Desde hace varios días, y debido a una conversación escuchada por ahí, empezé a hacerme una pregunta cada noche:

¿Cuál fué el mejor momento de este día?

Me parece que es un ejercicio que me ayuda a evaluar la manera en que invierto mi tiempo, mis prioridades, etc.
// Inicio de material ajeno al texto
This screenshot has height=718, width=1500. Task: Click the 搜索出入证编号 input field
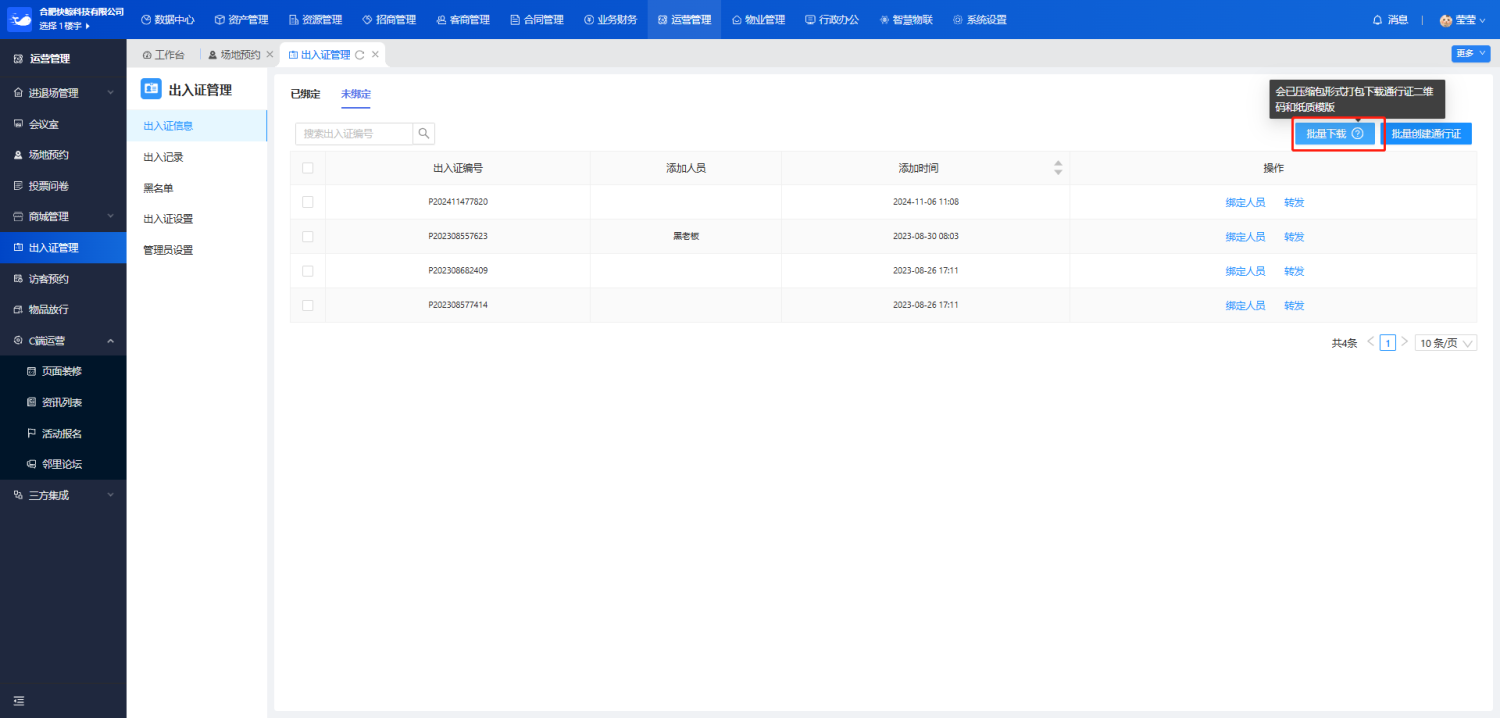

Si alguno de ustedes, mis queridos lectores y amigos, quieren dejar sus respuestas, se los agradeceré enormemente, hoy por lo pronto, les dejo mis mejores momentos de los últimos días.

SÁBADO:

Toda la mañana estuvo lloviendo muy fuerte, los truenos y relámpagos adornaron el cielo.
Mi mejor momento fué cuando tuve que apagar todos los aparatosy máquinas de la oficina, debido a las altas y subidas del voltaje...y me quedé en silencio escuchando como caia la lluva torrencial y llegaba hasta a mí el olor a tierra mojada.

DOMINGO:

Me levanté temprano, fuí a atender ciertas cosas de trabajo, de ahi a comer con mi familia y después a casa.
Al llegar la noche puse mi cabeza en la almohada, después de un fin de semana agotador y me sentí satisfecha de los logros de la semana, esa paz y satisfacción hicieron el mejor momento de mi domingo.

LUNES:

Un día igualmente ajetreado. Llegué a casa a eso de las 10 de la noche, después de haber estado con una amiga, a la que las penas le maltratan su corazoncito. Mamá me esperaba y me preparó una cena deliciosa que me supo a gloria, más que eso me supo a HOGAR. Gracias a esa cena, tuve el mejor momento del lunes.



Aquí son las 10 de la mañana, llevo algunos minutos por la Coctelera, leyendo a mis amigos y esperando lo que será lo más bonito de mi día.